Homeschooling is One of the Most Progressive Parental Acts
Recently this article was shared among my homeschool groups (which include progressives, conservatives, religious families, secular ones, and everyone in between) and it took everything I had not to punch my poor laptop. Not only was there no single piece of good evidence cited to support why progressives should not homeschool; there were also wild assumptions made across the board.
As a homeschooler who makes below $20,000 working from home, for example, I can assure you that you can homeschool and be broke at the same time. There are free materials all over the web, and there are co-ops to exchange babysitting with, other homeschoolers that you swap with, etc. I have explained this time and time again and I don’t think I need to do it again.
What I do want to talk about is how homeschooling is progressive. My child, who would have otherwise attended an all-white school like I did, has friends who are black, who speak Spanish, who are Jewish, who are Indian, and who are Korean. Rather than going to a school that bans the word gay, she learns about boycotting places that fund anti-gay movements with her mom. Rather than be indoctrinated about false histories (Columbus) or simply ignoring women’s history—or be barred from ethnic studies at all, as many states are doing—she learns history from firsthand sources whenever possible, uses Howard Zinn rather than a textbook as a resource, has studied people like Dr. King and Jane Goodall in depth (rather than a cursory holiday glimpse), and is also learning Spanish from her mom, who taught in Spain. Our studies of Keller do not end when she learns to communicate; that is only where her story of socialism support and working class peoples' rights begins! I consider our homeschooling a very progressive, and yes, a very feminist act.
You’re telling me that a public school is more progressive than what we do? I take her to the polls. We sign petitions together. When she’s a bit older, she’ll also go to the March for Women’s Lives with me, as I went in 2004—as well as local events. I was in for a rude awakening when I graduated from high school and found that the real world was not at all like I had thought for seventeen years of my life; she will not have to have that same sense of betrayal and hurt. (As I tell people who claim that my child is missing out on the “real world,” my child is the one in the real world all of the time—the community, the store, the park, volunteering, being at my work with me, etc. It’s kids in school who are in a manufactured, unnatural environment.)
She also won’t have her spirit crushed by a system that was developed to create uniform, like-minded, obedient soldiers and workers. The author of the article above claims to come from a long line of educators (I have three in my family, if you count my own training, by the way); apparently none of them are familiar with the works of John Holt or John Taylor Gatto, two of my favorite teachers who do not believe that “schooling” and “education” mean the same thing. Nor do I.
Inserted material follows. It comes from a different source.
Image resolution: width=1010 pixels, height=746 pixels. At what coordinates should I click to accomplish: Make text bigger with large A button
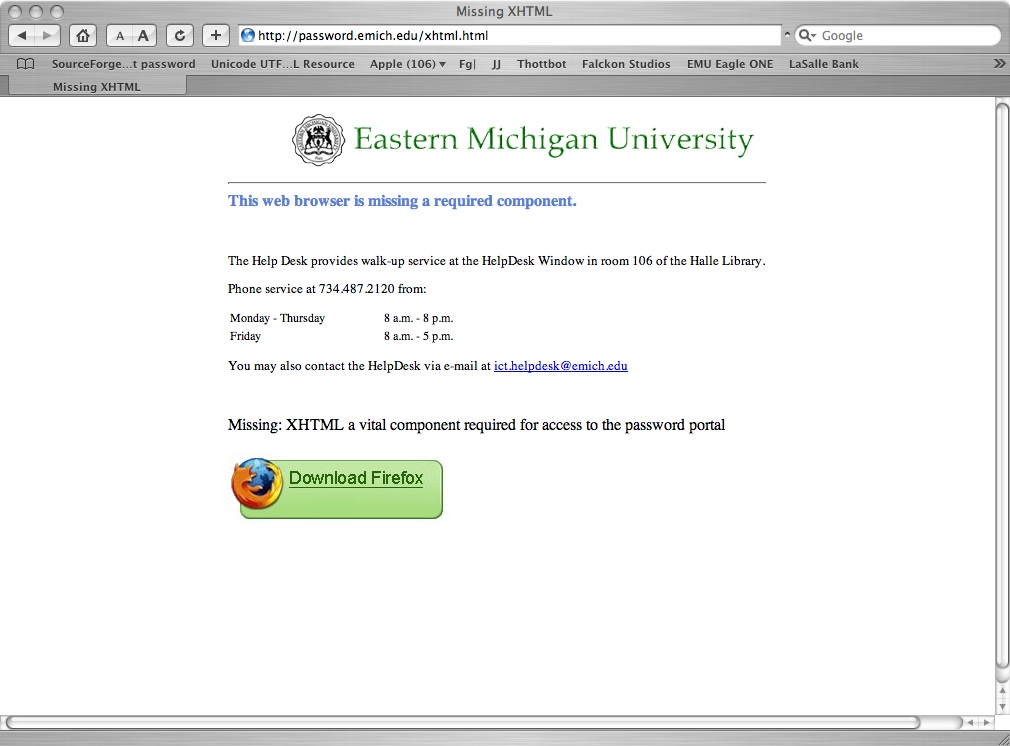click(x=143, y=35)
Perhaps if an education, and not schooling, were implemented in the creation of the article referenced above, more than an example of a single family, and more than a statistic about integrated high schools being tolerant of diversity (which had nothing to do with homeschooling, by the way, and did not prove nor disprove whether homeschoolers are as well—which is like saying that since people with red hair are compassionate, brown-haired people should dye their hair) would have been used to support the original statement of purpose. Since they weren’t—and since regulation for regulation’s sake isn’t really an argument at all—I don’t see how a single soul could warrant the entire piece any merit.
At risk of sounding like Eilonwy from The Chronicles of Prydain, this is much like my progressive friends who tell my conservative friends that they can’t be vegans or animal rights activists because they are conservative. Since when is being a progressive about imposing limitations on people, being militaristic in our education (see Gatto link above), and generally making sweeping, wide-scoped statements without any support? If that’s what being a progressive is about, perhaps I don’t want the label.